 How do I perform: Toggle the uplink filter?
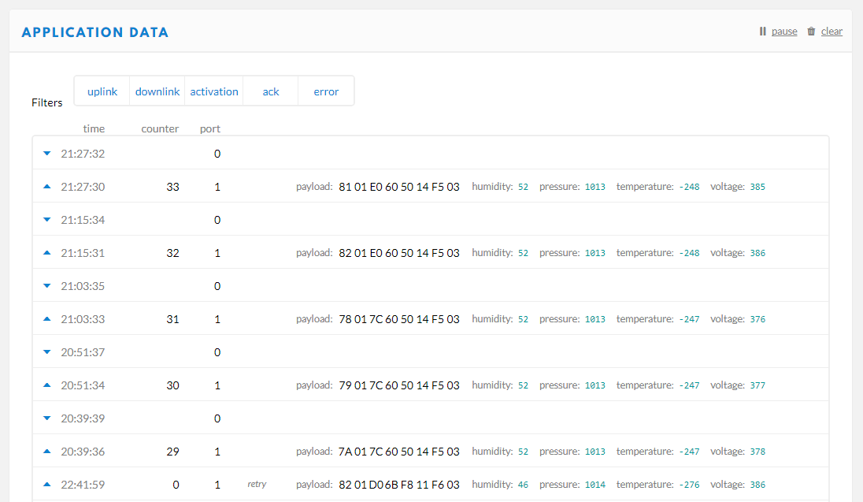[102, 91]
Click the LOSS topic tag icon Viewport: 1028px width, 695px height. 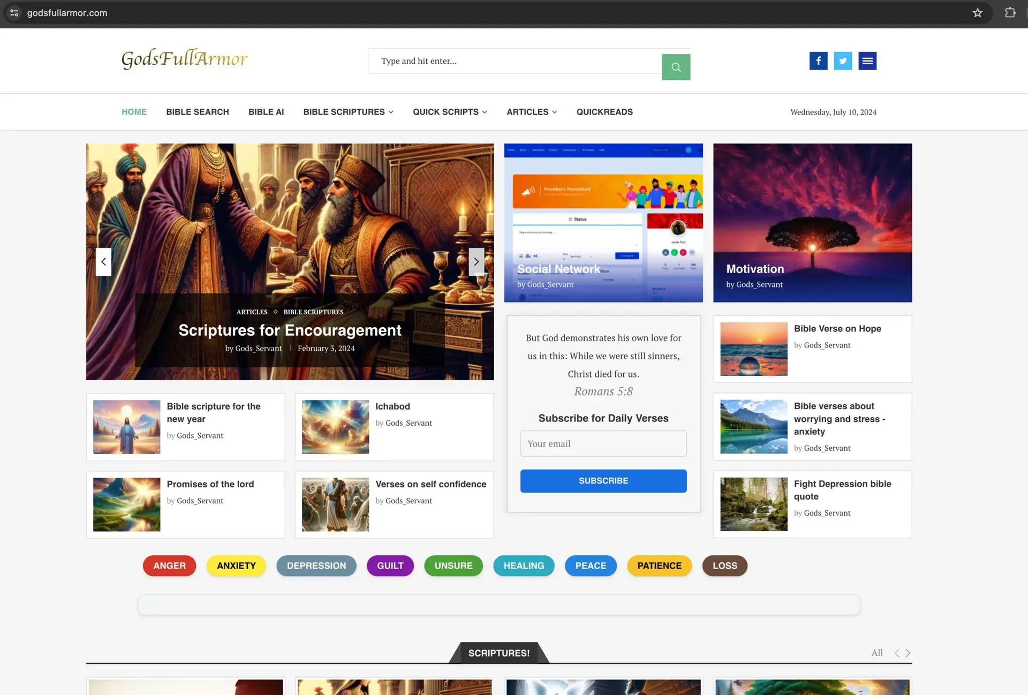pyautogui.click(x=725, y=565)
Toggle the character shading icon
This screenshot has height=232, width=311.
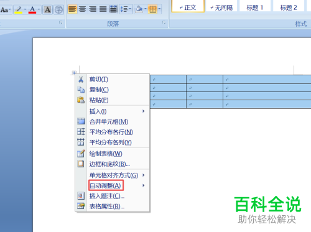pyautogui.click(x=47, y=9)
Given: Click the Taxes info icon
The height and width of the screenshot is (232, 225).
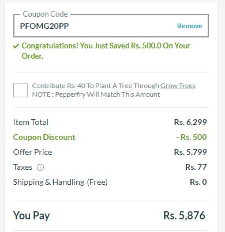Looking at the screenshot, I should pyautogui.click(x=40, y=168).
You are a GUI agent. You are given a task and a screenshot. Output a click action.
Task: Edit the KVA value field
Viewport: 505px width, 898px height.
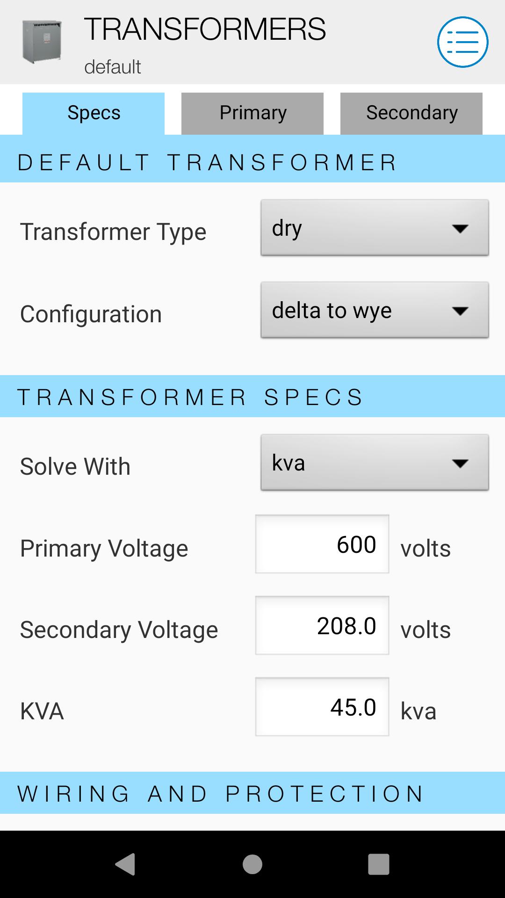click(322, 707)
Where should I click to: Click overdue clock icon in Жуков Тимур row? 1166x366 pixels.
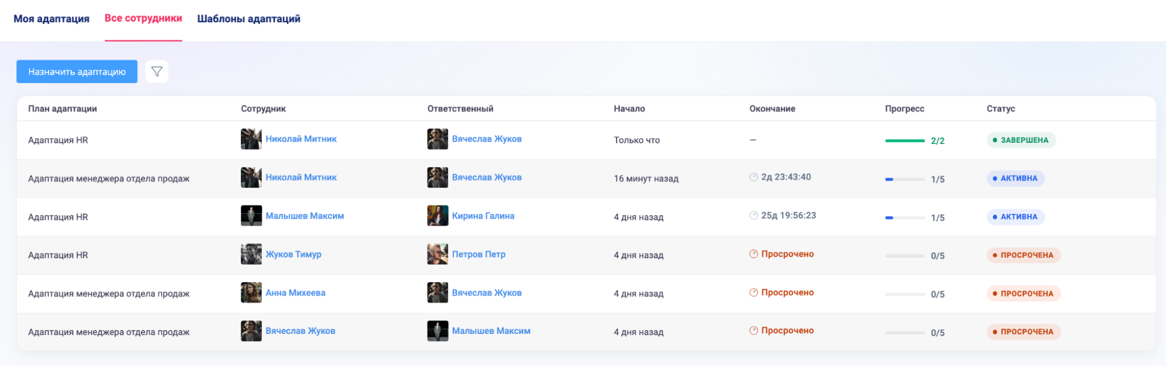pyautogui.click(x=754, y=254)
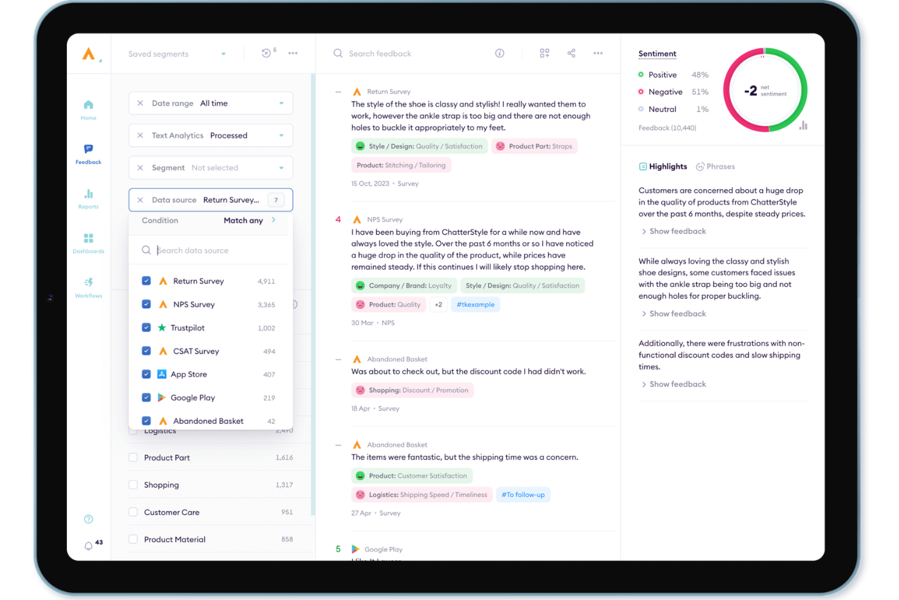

--

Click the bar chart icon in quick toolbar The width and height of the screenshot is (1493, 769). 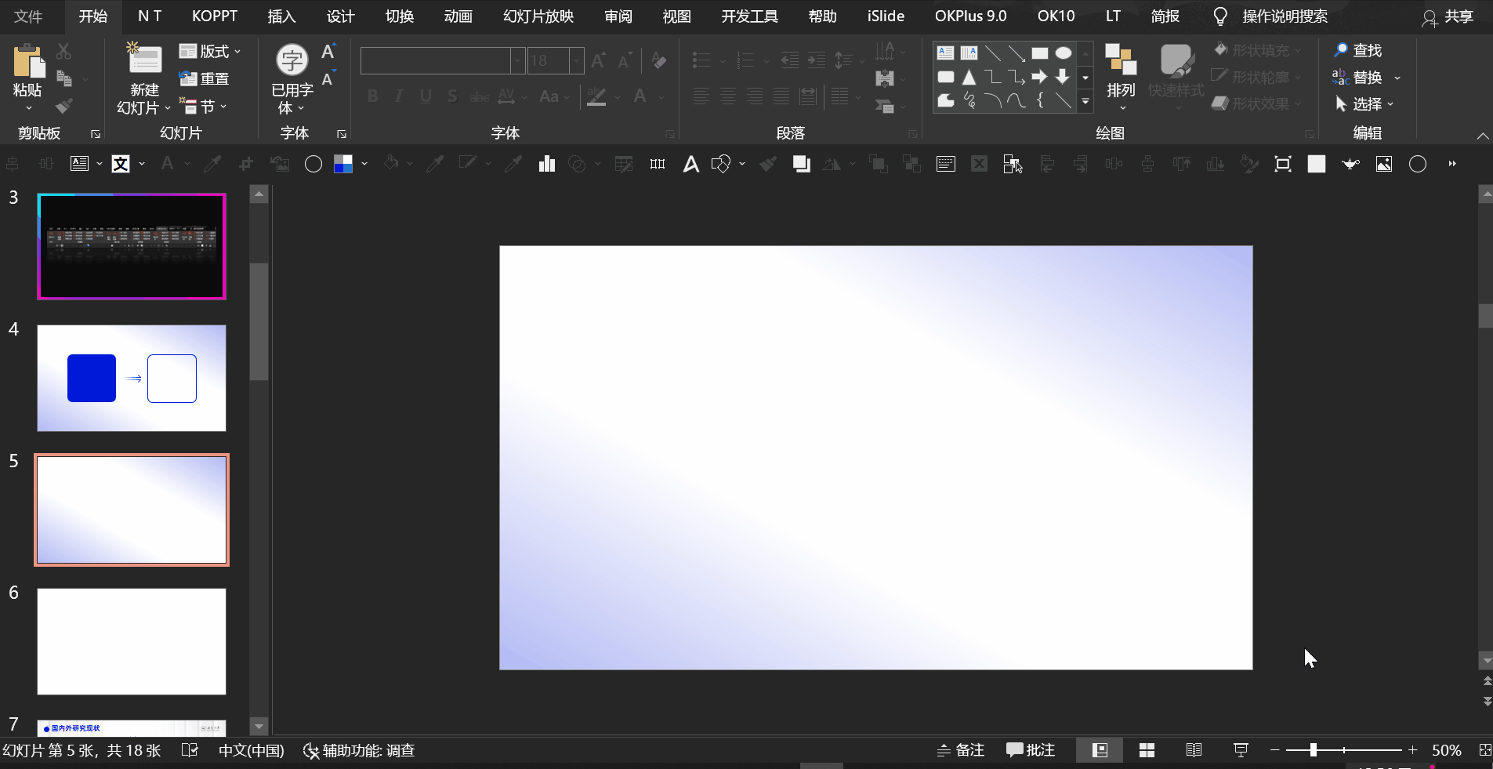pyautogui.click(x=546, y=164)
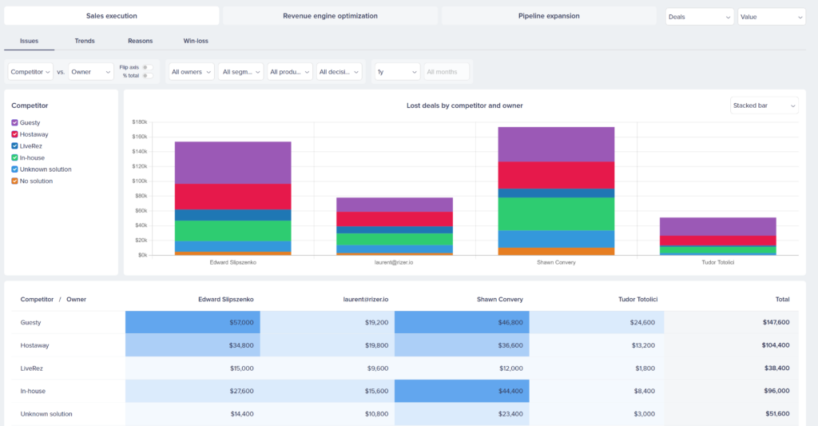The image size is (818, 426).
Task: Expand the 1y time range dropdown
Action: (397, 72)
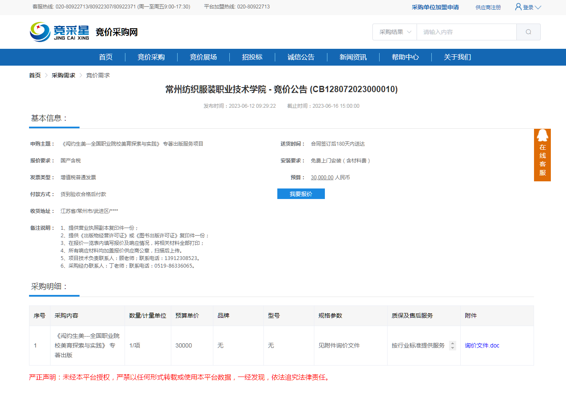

→ The problem
Your copy should hold only the lines above from the one containing "Given: Click the Taxes info icon" through the one containing "Task: Edit the KVA value field", exactly as written and free of pictures.

→ Exercise result
Given: Click the Taxes info icon
The height and width of the screenshot is (232, 225).
Looking at the screenshot, I should pyautogui.click(x=40, y=168).
You are a GUI agent. You are given a task and a screenshot. Output a click action.
Task: Edit the KVA value field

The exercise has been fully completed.